» TEXT PROVIDED:
• • • •

In 2018, Tahlequah, an orca who lives in the Salish Sea, lost her baby. Lost, as in: the calf died.
Tahlequah wouldn’t allow her dead calf’s body to sink to the floor of the Salish Sea. Instead, she kept her afloat—by nudging it, by carrying it, by enlisting the help of her pod mates. She did this for seventeen days, for a journey of a thousand miles. Researchers feared for her health. Tending to the calf’s body required great physical exertion with little food and rest.
After those seventeen days, what Tahlequah had worked so hard to delay finally happened: the letting go, the final plunge of weight through water, both the life and the body Lost.
This past December, just before the new year, Tahlequah was seen with another newborn calf—another female. For a few days this was joyful news. Tahlequah is part of a special population of orcas, the Southern Residents, who are federally endangered. Orca culture is matrilineal, and Tahlequah, 25 years old, the oldest female member of her pod, is its leader. A female calf brings a special hope for future reproduction.

• • • •

» DATASET EXTRACT:
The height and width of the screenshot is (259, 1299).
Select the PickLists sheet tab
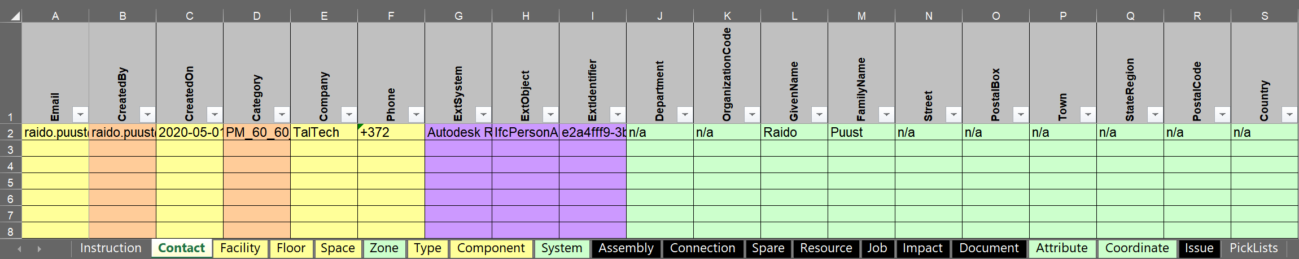(x=1253, y=248)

• • • •

» JOBS:
1. According to the passage about Tahlequah, how many days did she keep her dead calf afloat?
2. Summarize the passage about Tahlequah in two sentences.
3. Using the passage about Tahlequah, explain in one or two sentences why researchers feared for her health.
Rely only on the passage about Tahlequah, not on the data.

» TASK-BY-TASK ANSWERS:
1. Seventeen days.

2. In 2018, Tahlequah, an orca in the Salish Sea, carried her dead calf for seventeen days and a thousand miles before finally letting it sink. This past December she was seen with another female newborn, which was joyful news because she leads her pod of federally endangered Southern Residents and a female calf brings hope for future reproduction.

3. Keeping her calf's body afloat demanded great physical exertion while she had little food and rest.